8 thoughts on “I never worry about action, only inaction.

  1. I am right there with you. I think it drives my mom and sisters crazy. Definitely drives Mark batty too. He is much like Derrick and believes nothing is worth the kind of stress I invest in everything.

    1. @sarah, Funny, I’ve always thought of you as very calm and decisive, the opposite of me. I’m glad to hear you have a flaw. Although this is the only one, so far, I’ve been able to find…

  2. I love that quote, too. Well said! And I think you do a lot better than you give yourself credit for. If I make a bad decision I’m usually too stubborn to admit it and I ride the horse until it dies. That’s no way to live! By the way, I miss you!!

    1. @Jaimy, Miss you too! “Ride the horse until it dies…” Love it. Says it all. I envy your “stubborn” decisiveness, btw. My life would be a lot more glamorous if I ever knew what I was doing…
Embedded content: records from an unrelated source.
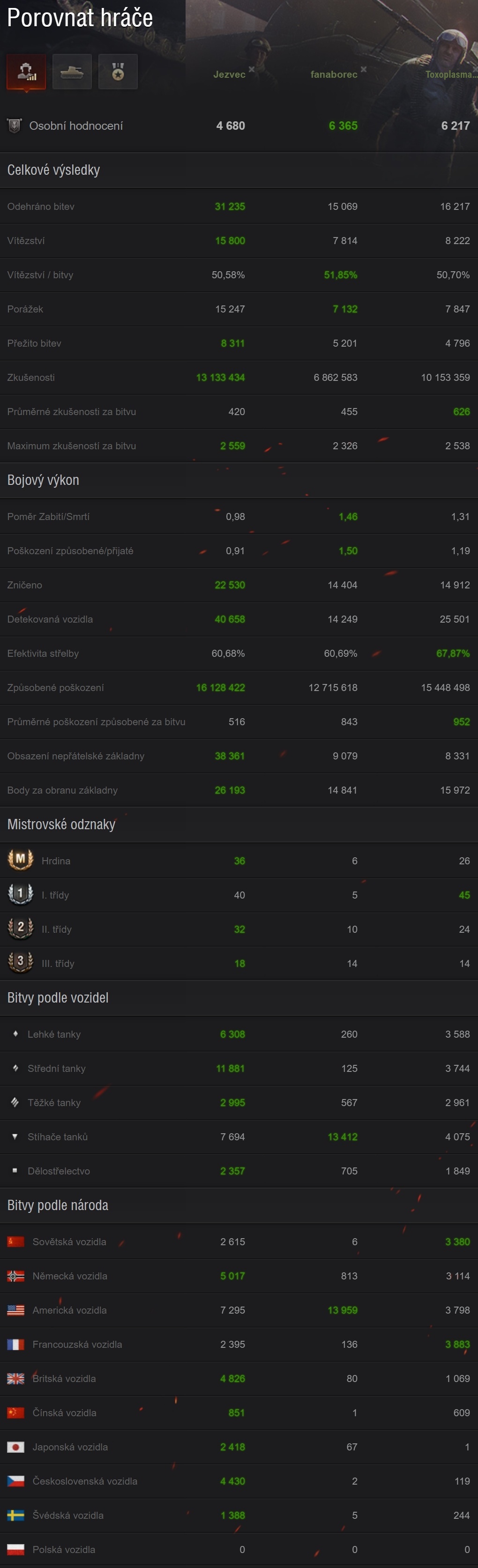Click the III. třídy mastery badge icon
The image size is (478, 1568).
[x=20, y=962]
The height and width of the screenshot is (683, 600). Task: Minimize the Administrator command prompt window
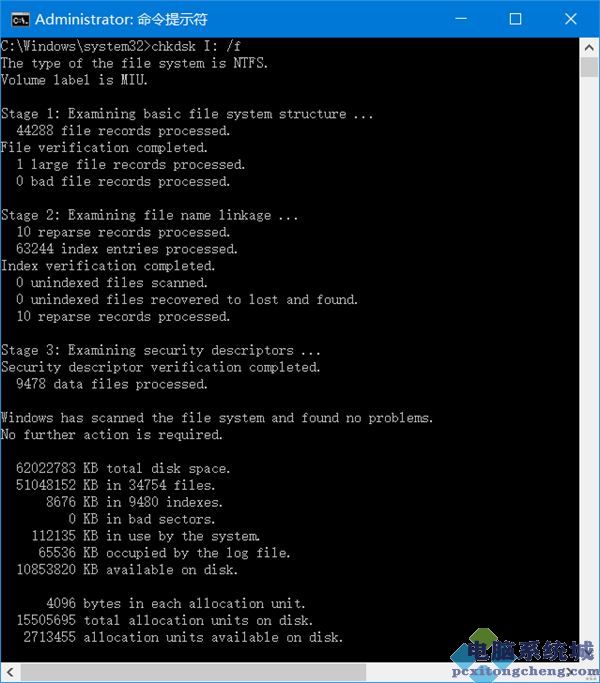[x=461, y=19]
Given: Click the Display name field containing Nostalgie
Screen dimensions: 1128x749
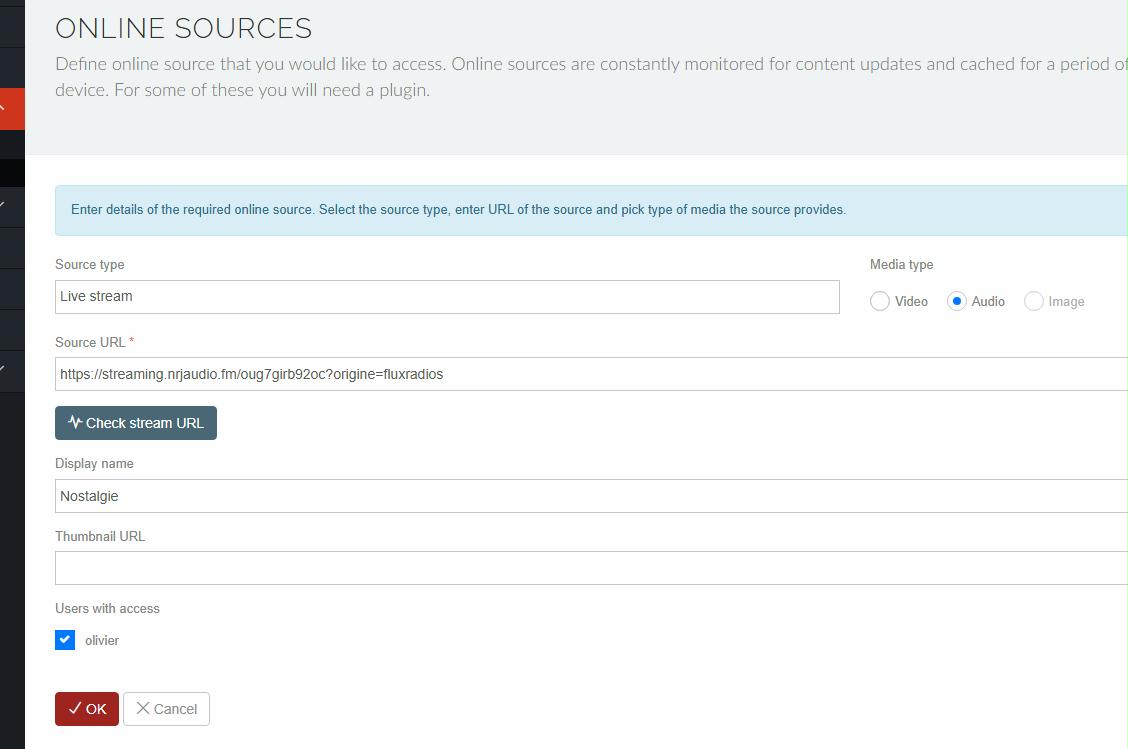Looking at the screenshot, I should (591, 496).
  3. Good work! I am a blue with a twist. I can make decisions, but I often wonder if there is some other deal or decision that would have been better which can drive a gal nuts (put two potential husbands in front of a girl like me and it’s a recipe for the insane asylum). Maturity/experience has taught me that if I make the best decision I can and go with it, it is enough. I am taking a risk, but I’m doing something rather than driving myself insane worrying about what I didn’t choose. That’s no way to live. You can make mistakes. With mistakes you learn what you did or didn’t like about a decision you make and you correct next time. Over time, you can make decisions with more ease because you’ve “been there” and know. Oh, and the other thing I tell my friends is that if you are ever feeling pressured, take five minutes (you can’t do this in the drive-through, but you can do it when your daughter asks about make-up). That way you won’t make rash decisions without some thought. You are allowed to think a little bit before you decide. I hope that makes sense. 😀

    1. @Melissa Pete, so true–I need to remember that I’m allowed a little time to “think about it” before deciding on something, esp. w/friends, social, etc–I always commit to everything before I’ve even checked my calendar, and then am Queen Flake b/c I’ve doublebooked. Love your insightful comments–thx for reading!